Espido Freire rescata la voz de la princesa Kristina Haakonardóttir, hija del rey de Noruega y esposa del infante de Castilla, don Felipe, hermano de Alfonso X el Sabio, en su nuevo libro, 'La flor el Norte' (Planeta). Sus páginas suponen la primera incursión de la autora en la novela histórica y el descubrimiento de una mujer misteriosa, profunda y bella, dentro de una corte estricta y hostil.
Kristina Llegó a España desde Noruega para casarse con don Felipe y Espido Freire se ha trasladado hasta Covarrubias (Burgos) para presentar su nueva novela junto al 'espíritu' de la princesa Noruega, según ha explicado la autora en una entrevista con Europa Press.

La llamaban la 'flor del norte' o el 'regalo dorado' pero para Espido Freire la princesa noruega es un personaje 'fascinante' y una mujer misteriosa, que terminó muriendo 'muy joven' y 'lejos de su casa'.

La idea de escribir esta novela llevaba en su cabeza casi diez años, cuando un amigo le mostró al personaje tras enviarle una fotocopia con su historia.
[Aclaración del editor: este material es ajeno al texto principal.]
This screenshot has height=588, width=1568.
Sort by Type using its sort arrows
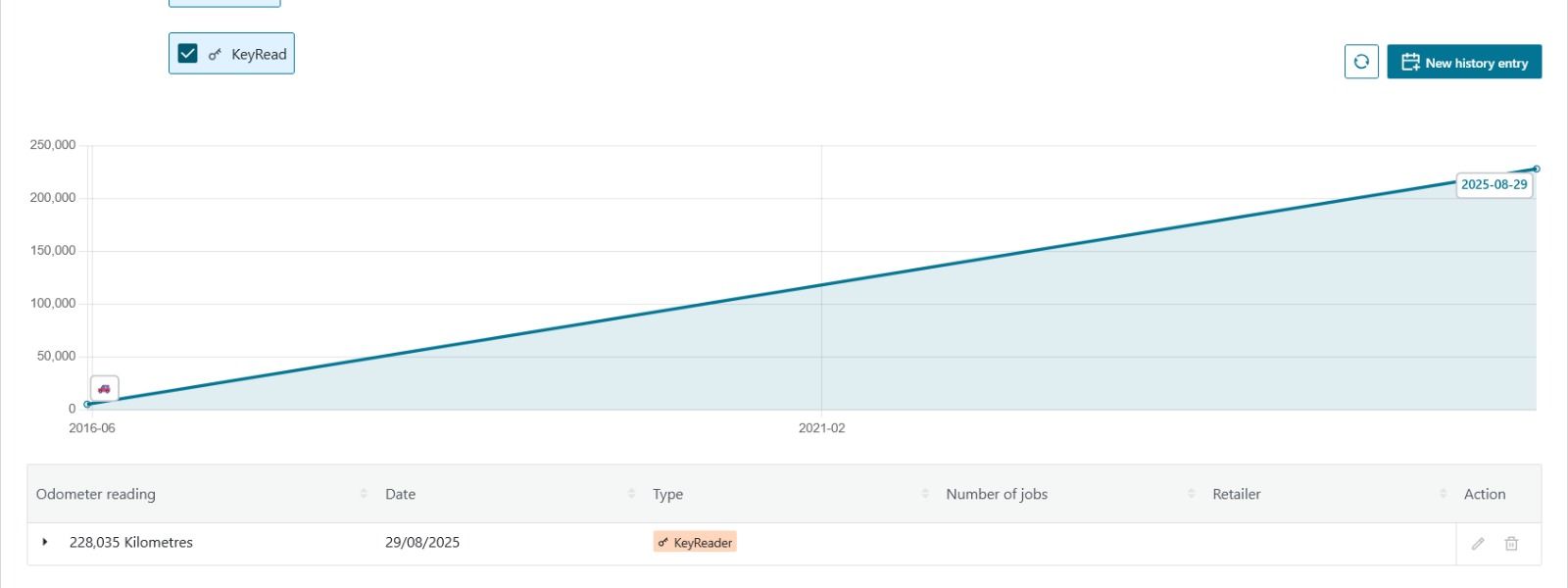point(924,494)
Contada en primera persona, el libro es el relato de una mujer que tiene que aprender a ser fuerte para sobrevivir dentro de una estirpe estoica e implacable.
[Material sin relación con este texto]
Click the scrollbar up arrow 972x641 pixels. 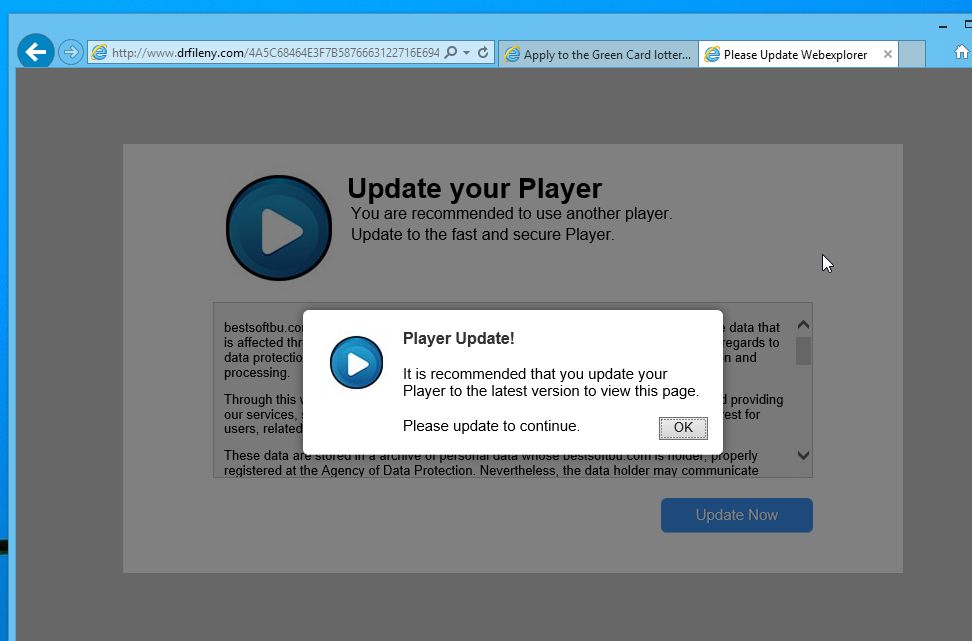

Para ahondar en su vida, la autora -que debutó como escritora en 1998 con su novela 'Irlanda', premio Millepage,- ha tenido que echar mano de la ficción y novelar su historia, ya que pocas son las fuentes y los documentos históricos que hablan de esta princesa que tuvo que abandonar a su familia y su país para formar parte de la corte de Castilla.

LA CRÓNICA DE UN LINAJE

El relato de Kristina va tejiendo paso a paso la crónica de todo su linaje, comenzando por su bisabuelo Sverre, el primer gran líder del clan birkebeiner y que arrebató el trono al rey comenzando así una estirpe legendaria. Un hombre educado por la iglesia que terminó excomulgado por no dejarse manipular.

En sus páginas, Espido Freire (transformada en la princesa noruega) nos habla de la fuerza guerrera de los birkebeiner, su pueblo, de sus comienzos y su afán por sobrevivir, por reproducirse, por escapar de la muerte y de la extinción.
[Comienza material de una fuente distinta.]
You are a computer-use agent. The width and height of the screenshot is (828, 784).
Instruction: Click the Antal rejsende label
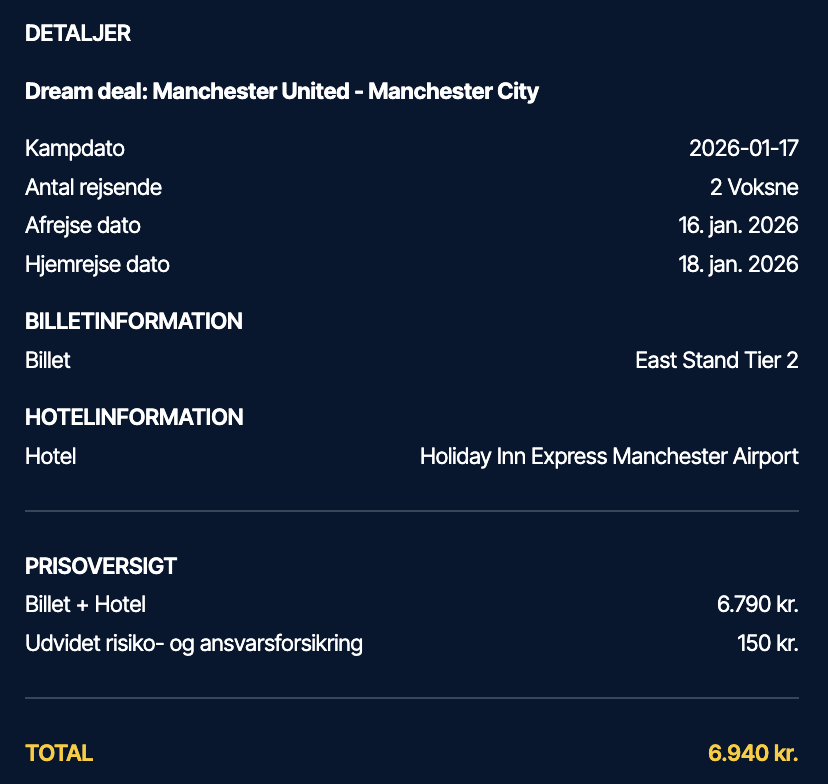[x=93, y=187]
En este sentido, Espido Freire explica que lo más complicado del libro ha sido construir la voz de esta mujer, varios siglos después. 'No me gustaba la imagen que había de ella de que era un ser frágil, de pelo rubio, guapa y melancólica. Ella fue una superviviente que llegó a una Corte hostil'.

Durante el relato de su vida, Kristina recuerda a su hermana Cecilia viuda y vuelta a casar, perdida en el mar tras su segundo matrimonio o la muerte de su hermano Sigurd, ahorcado por amor tras la muerte de Cecilia.

También habla de Felipe, el infante quien desde la noche de bodas yace en su cama junto a ella sin cumplir el mandato 'divino' de intentar procrear hijos. 'Y la culpa recayó sobre Kristina', ha apuntado Espido Freire.

'No he sido capaz de inventarme a Kristina, la novela es ficción y está admitida la mentira y el desliz', precisa esta escritora, quien también se ha permitido 'licencias' en el lenguaje para llegar al lector.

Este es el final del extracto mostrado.